State Ballet of Rhode Island first rolled out their new Harlequin Cascade™ flooring for an outdoor performance last November.

Courtesy of Harlequin

Of course, the elements need to be considered even when dancers aren't actively performing. Although Harlequin's AeroDeck is waterproof, both PBT and SBRI have tarps to cover their stages to keep any water out. SBRI also does damp mopping before performances to get pollen off the surface. Additionally, the company is building a shed to safely store the floor long-term when it's not in use. "Of course, it's heavy, but laying down the floor and putting it away was not an issue at all," says Fox, adding that both were easy to accomplish with a crew of four people.

Since the Harlequin Cascade surface is versatile enough to support a wide range of dance styles—and even opera and theater sets—both PBT and SBRI are partnering with other local arts organizations to put their outdoor stages to use as much as possible. Because audiences are hungry for art right now.

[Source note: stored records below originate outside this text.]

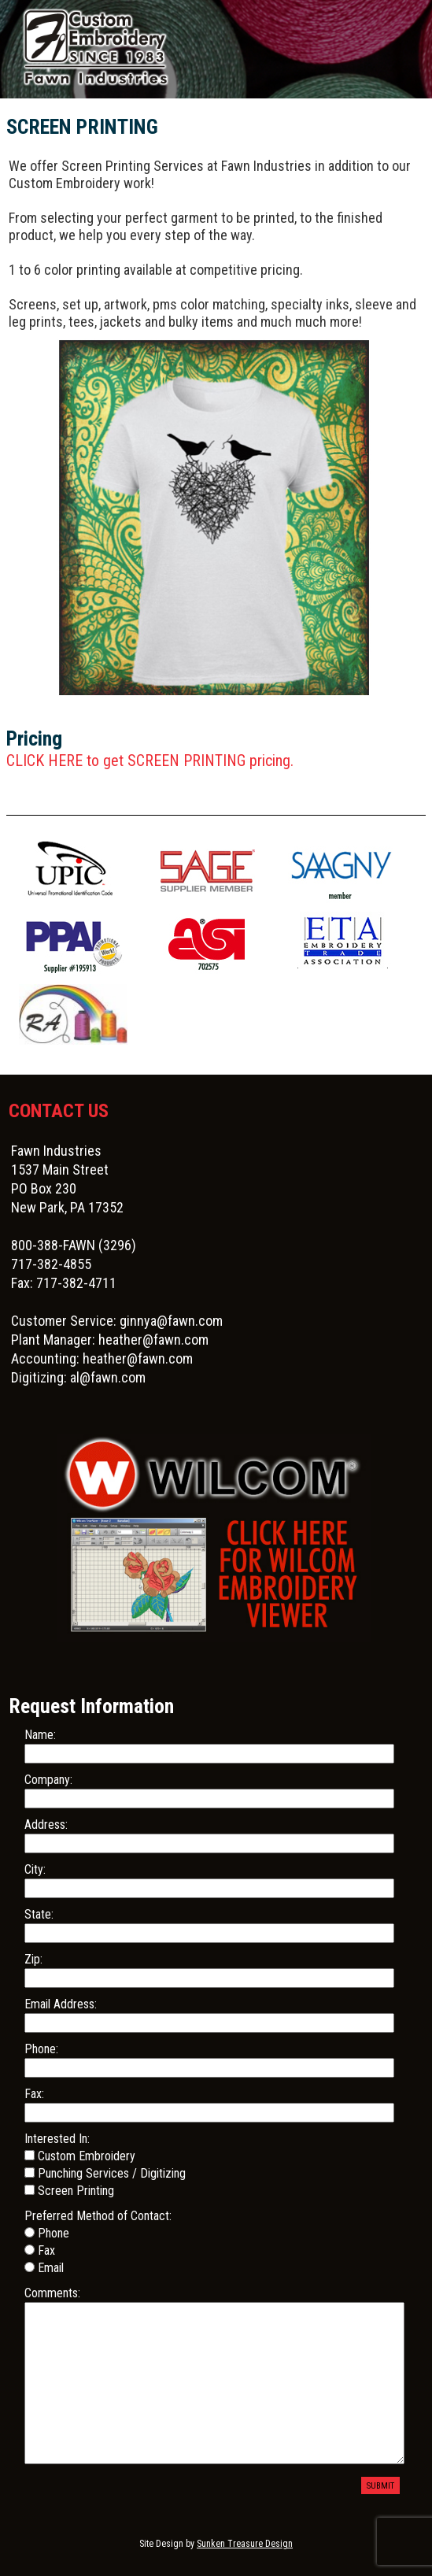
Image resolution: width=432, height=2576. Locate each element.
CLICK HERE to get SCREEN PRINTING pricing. (150, 760)
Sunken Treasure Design (245, 2543)
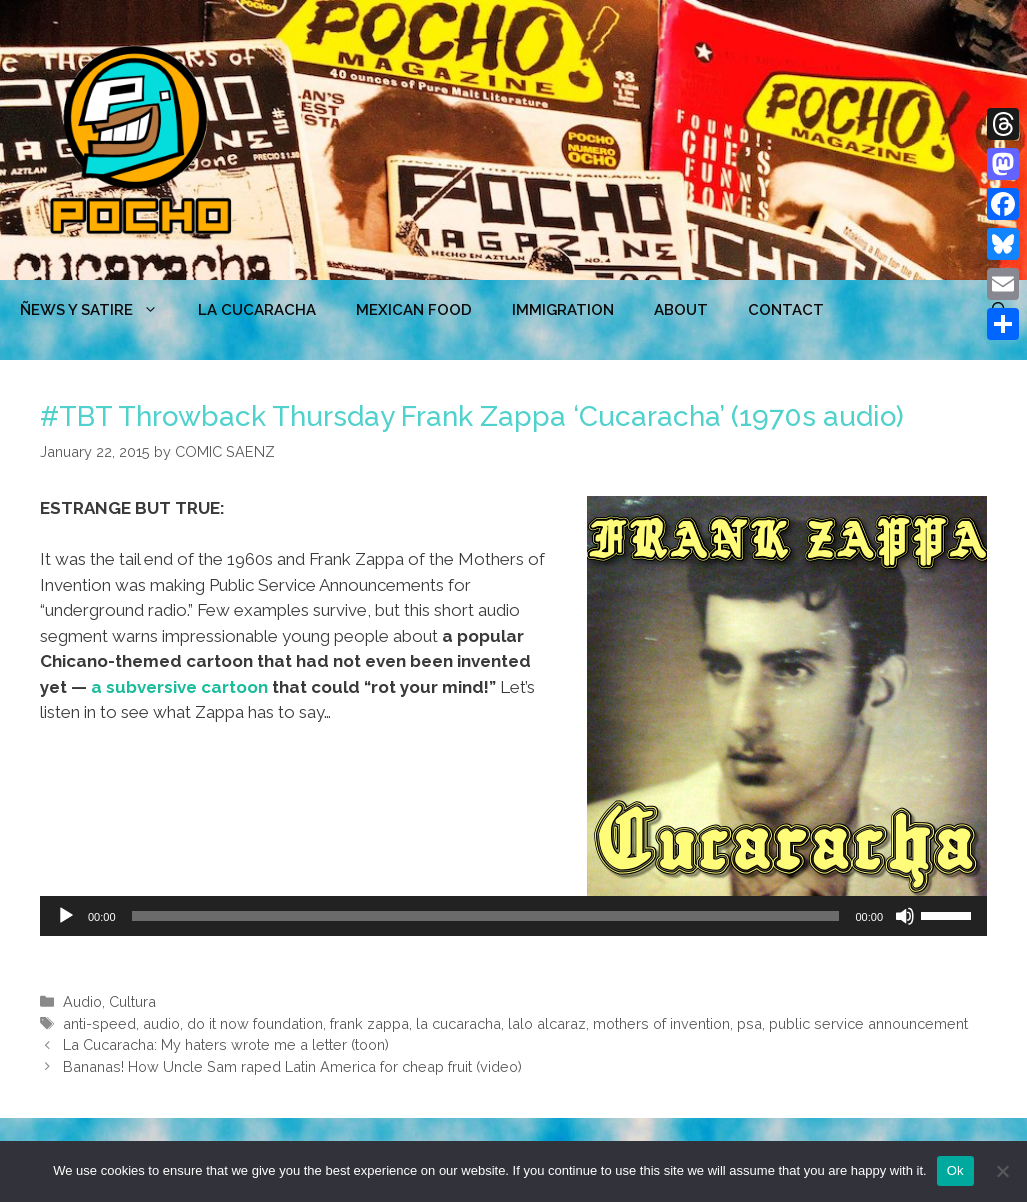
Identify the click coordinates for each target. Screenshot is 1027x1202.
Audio (82, 1001)
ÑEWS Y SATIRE (99, 310)
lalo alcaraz (547, 1023)
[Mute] (905, 916)
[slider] (486, 916)
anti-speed (99, 1023)
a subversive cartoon (179, 687)
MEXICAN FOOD (414, 310)
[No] (1002, 1171)
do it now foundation (255, 1023)
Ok (955, 1170)
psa (749, 1023)
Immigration (563, 310)
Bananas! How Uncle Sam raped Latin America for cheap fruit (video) (292, 1066)
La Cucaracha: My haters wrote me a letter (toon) (226, 1044)
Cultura (132, 1001)
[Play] (66, 916)
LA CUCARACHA (257, 310)
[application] (513, 916)
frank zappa (369, 1023)
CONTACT (786, 310)
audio (161, 1023)
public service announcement (868, 1023)
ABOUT (681, 310)
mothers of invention (661, 1023)
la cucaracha (458, 1023)
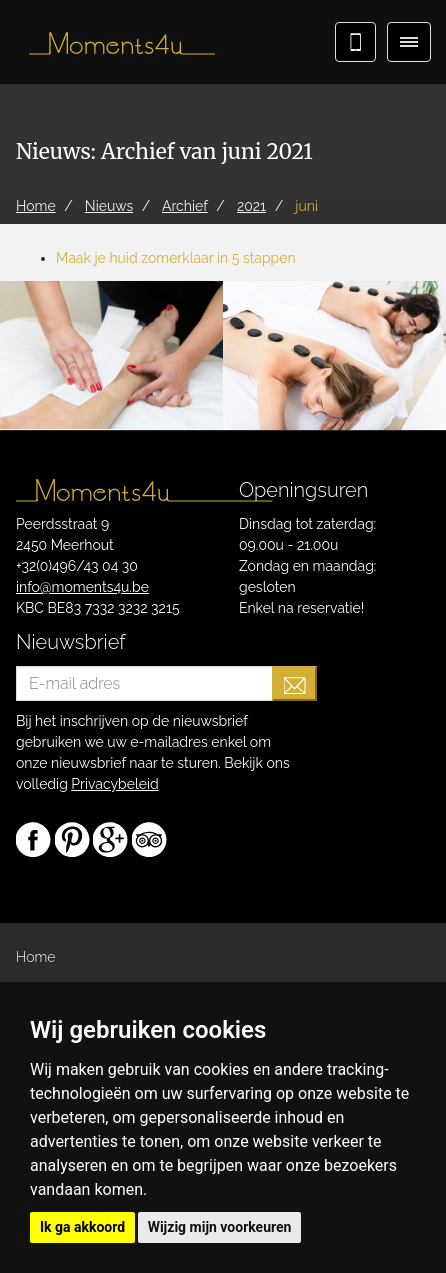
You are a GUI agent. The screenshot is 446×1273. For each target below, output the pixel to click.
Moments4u (115, 45)
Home (35, 957)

"In September, I made our outdoor performance shorter so we wouldn't have to worry about intermission or bathrooms, but when it was over, they just sat there," says Jaffe, with a laugh. "People were so grateful and so happy to see us perform. We just got an overwhelming response of love and gratitude."

Marisa Grywalski and Alejandro Diaz in Susan Jaffes "Carmina Terra," part of PBT's Open Air Series last fall.